Figure 1: Response reward as a function of the number of candidates across datasets using Qwen3-8B, illustrating diminishing returns as K increases.
Main Results
ShapE-GRPO yields consistent advancement over both standard GRPO and WTA across all tasks. Notably:
- ACLSum: ShapE-GRPO improves from 0.658 (GRPO) to 0.672; Winner-Takes-All actually falls below the baseline (0.642).
- DS-1000: From 0.465 (GRPO) to 0.510 (ShapE-GRPO).
- Netflix w/ history: Substantial lift from 3.710 (GRPO) to 4.141 (ShapE-GRPO) on the normalized rating scale.
- Training Dynamics: On Netflix, ShapE-GRPO converges in about 160 steps (compared to 240 for GRPO), and exhibits much lower reward variance across checkpoints (see Figure 2, right).
Such empirical findings robustly support the claim that fine-grained, coalition-aware reward assignment at the candidate level both accelerates post-training convergence and yields stronger, more stable models for real-world RLHF tasks with set-valued feedback.
Theoretical and Practical Implications
The adoption of ShapE-GRPO carries several downstream consequences:
- RLHF for Set-Level Metrics: Many real-world tasks (shopping, movie recommendation, brainstorming, code suggestion) benefit from set-level feedback, not sequence-level. Traditional pipelines are sample-inefficient and bias-prone in these domains; ShapE-GRPO closes this gap.
- Diversity and Exploration: By aligning the reward with marginal utility, the algorithm implicitly encourages diverse candidate outputs; adding a redundant candidate yields little or negative reward, guiding the model to expand coverage.

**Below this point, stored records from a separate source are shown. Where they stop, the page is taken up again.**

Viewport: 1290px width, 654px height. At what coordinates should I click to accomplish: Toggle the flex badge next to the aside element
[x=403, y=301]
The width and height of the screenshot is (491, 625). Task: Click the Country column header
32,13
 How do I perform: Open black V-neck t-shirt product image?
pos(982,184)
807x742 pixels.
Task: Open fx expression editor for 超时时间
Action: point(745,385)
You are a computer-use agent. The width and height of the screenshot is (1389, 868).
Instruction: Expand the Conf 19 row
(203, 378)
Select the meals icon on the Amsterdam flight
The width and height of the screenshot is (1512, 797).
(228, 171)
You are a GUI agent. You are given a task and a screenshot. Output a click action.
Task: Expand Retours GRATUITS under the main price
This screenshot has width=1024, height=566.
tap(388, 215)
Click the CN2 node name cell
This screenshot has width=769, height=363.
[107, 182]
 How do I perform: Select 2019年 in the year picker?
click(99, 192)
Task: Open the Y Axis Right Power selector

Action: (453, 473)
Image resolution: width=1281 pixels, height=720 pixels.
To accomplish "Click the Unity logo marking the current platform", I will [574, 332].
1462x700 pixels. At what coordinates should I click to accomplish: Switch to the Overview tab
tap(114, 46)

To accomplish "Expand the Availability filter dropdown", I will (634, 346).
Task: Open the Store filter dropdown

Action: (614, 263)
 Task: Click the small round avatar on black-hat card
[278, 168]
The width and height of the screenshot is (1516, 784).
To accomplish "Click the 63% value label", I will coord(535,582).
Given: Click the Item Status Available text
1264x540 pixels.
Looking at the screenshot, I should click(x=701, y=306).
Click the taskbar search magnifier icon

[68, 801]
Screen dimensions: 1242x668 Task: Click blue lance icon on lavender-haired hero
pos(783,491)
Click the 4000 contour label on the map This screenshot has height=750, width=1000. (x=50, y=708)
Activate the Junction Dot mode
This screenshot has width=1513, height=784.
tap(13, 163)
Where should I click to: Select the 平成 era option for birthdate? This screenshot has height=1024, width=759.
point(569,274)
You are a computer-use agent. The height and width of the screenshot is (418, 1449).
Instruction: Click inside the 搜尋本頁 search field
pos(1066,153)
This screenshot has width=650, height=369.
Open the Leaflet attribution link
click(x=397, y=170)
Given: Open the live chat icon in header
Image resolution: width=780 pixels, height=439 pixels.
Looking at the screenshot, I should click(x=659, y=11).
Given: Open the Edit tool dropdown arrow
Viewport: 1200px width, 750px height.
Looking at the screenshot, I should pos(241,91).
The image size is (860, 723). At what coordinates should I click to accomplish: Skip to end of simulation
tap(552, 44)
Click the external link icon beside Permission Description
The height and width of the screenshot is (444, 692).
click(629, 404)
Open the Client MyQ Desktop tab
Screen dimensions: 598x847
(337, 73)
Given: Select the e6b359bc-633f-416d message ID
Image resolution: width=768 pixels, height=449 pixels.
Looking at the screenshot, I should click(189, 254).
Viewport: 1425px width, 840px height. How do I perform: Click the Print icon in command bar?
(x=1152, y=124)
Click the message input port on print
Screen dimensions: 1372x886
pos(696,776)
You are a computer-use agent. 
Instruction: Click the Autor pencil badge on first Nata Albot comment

- Computational Scalability: The polynomial runtime for candidate-level Shapley computation means ShapE-GRPO is deployable for online and large-scale scenarios—this is not generally true for token-wise Shapley allocation.
- Generalization: Experiments on models with and without access to user history underline difficulties with long-context utilization. Methods like ShapE-GRPO may synergize with architectural enhancements for context compression or retrieval-augmented generation.
- Axiomatic Soundness: Strong theoretical guarantees prevent reward allocation pathologies (free-riding, reward hacking), making the method principled for practical integration into RLHF, RL-augmented recommendation, and ideation systems.
Future Directions
Open research questions include exploration of alternative coalition value measures (e.g., instrumental value), application to unsupervised and gradient-based reward estimation protocols, and extension to scenarios with partial or noisy reward models. Analyzing interaction with techniques for long-context understanding and inference within LLMs is also of interest.
Conclusion
ShapE-GRPO provides a mathematically principled, computationally efficient, and empirically validated mechanism for reward allocation in multi-candidate LLM post-training (2603.29871). By exploiting cooperative game theory and the permutation-invariant structure of set-level feedback, it addresses core deficiencies of sequence-level RLHF and establishes a new baseline for efficient, robust, and scalable LLM-as-a-recommender pipelines. These findings motivate broader adoption of coalition-aware reward design and open up new lines of inquiry on advanced credit assignment for RL-based training of generative models.